Scan the records beneath this line for the line holding "Switch to the 网速保护 tab" and the line holding "Click the Photos", then transcribe exactly those two and all lines between.

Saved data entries
BEGIN

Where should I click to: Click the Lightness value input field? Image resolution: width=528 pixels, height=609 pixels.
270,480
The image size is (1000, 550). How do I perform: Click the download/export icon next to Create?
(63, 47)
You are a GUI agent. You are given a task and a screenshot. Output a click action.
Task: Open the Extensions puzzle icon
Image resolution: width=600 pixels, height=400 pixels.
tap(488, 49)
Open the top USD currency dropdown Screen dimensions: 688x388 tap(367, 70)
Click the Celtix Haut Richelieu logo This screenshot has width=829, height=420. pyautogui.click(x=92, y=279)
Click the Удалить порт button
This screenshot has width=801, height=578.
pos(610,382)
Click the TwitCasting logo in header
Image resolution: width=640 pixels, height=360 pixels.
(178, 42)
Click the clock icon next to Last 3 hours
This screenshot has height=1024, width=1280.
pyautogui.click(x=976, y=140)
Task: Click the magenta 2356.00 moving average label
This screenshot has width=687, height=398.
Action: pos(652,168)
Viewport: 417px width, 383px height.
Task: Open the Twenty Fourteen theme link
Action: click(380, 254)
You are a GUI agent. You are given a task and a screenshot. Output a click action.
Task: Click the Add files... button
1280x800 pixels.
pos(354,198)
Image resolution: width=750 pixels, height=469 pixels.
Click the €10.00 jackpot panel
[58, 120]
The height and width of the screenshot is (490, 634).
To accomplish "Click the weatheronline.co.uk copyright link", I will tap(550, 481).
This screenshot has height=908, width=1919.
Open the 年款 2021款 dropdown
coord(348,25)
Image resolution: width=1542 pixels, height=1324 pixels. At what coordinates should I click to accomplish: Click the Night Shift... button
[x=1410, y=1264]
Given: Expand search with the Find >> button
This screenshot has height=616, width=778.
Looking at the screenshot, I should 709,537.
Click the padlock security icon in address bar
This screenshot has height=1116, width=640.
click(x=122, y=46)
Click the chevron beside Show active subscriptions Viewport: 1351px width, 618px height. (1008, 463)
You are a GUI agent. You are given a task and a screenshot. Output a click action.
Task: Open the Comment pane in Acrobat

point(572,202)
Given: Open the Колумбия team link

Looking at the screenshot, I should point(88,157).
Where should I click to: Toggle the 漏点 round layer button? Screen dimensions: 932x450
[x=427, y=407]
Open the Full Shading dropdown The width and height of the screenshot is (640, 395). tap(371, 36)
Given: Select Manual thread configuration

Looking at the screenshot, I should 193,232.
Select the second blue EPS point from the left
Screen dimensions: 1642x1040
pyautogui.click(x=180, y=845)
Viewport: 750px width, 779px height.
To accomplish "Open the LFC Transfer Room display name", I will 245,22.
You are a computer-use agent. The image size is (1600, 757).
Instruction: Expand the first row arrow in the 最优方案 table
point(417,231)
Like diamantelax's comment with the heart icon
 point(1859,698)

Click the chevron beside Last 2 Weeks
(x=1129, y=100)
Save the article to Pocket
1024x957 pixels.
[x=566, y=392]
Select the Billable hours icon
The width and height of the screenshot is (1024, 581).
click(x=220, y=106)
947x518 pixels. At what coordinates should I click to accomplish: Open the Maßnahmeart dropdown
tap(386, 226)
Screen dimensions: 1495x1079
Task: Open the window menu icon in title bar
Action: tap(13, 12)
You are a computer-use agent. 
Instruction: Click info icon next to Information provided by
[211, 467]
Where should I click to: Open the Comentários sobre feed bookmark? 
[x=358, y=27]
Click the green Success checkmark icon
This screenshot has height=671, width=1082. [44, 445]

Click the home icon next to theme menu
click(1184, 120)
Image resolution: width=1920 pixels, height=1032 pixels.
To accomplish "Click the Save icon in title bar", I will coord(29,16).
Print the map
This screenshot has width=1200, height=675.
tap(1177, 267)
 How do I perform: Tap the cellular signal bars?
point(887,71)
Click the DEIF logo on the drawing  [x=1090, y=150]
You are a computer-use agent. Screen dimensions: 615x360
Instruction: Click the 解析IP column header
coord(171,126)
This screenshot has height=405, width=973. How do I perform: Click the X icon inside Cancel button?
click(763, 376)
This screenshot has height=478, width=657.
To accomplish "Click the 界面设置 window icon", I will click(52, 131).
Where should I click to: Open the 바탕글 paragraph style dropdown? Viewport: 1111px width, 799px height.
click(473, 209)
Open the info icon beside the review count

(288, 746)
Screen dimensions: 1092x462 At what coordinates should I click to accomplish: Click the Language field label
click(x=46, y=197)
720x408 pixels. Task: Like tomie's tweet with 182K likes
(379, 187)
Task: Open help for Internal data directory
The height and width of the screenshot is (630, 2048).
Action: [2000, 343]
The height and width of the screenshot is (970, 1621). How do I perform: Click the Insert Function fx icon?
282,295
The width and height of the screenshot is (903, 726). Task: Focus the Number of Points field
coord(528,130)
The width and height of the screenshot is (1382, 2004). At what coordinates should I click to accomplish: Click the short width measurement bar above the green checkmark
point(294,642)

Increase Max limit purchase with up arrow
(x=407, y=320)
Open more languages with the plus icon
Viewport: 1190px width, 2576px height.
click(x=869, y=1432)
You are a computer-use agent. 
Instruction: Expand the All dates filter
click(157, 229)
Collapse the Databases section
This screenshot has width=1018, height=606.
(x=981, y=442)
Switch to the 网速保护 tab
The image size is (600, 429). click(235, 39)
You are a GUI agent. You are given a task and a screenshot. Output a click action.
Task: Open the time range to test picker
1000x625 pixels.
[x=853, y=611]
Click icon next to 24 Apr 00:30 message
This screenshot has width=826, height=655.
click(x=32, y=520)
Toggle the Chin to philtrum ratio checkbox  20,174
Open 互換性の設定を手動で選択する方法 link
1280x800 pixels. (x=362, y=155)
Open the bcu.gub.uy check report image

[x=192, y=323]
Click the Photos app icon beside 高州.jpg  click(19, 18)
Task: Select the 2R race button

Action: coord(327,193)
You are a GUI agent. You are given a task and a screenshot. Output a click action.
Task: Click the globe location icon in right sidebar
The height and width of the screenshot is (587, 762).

END

_SOLUTION TO THIS PROBLEM_
Switch to the 网速保护 tab
The image size is (600, 429). click(235, 39)
You are a GUI agent. You are given a task and a screenshot. Output a click action.
Task: Open the time range to test picker
1000x625 pixels.
[x=853, y=611]
Click icon next to 24 Apr 00:30 message
This screenshot has width=826, height=655.
click(x=32, y=520)
Toggle the Chin to philtrum ratio checkbox  20,174
Open 互換性の設定を手動で選択する方法 link
1280x800 pixels. (x=362, y=155)
Open the bcu.gub.uy check report image

[x=192, y=323]
Click the Photos app icon beside 高州.jpg  click(19, 18)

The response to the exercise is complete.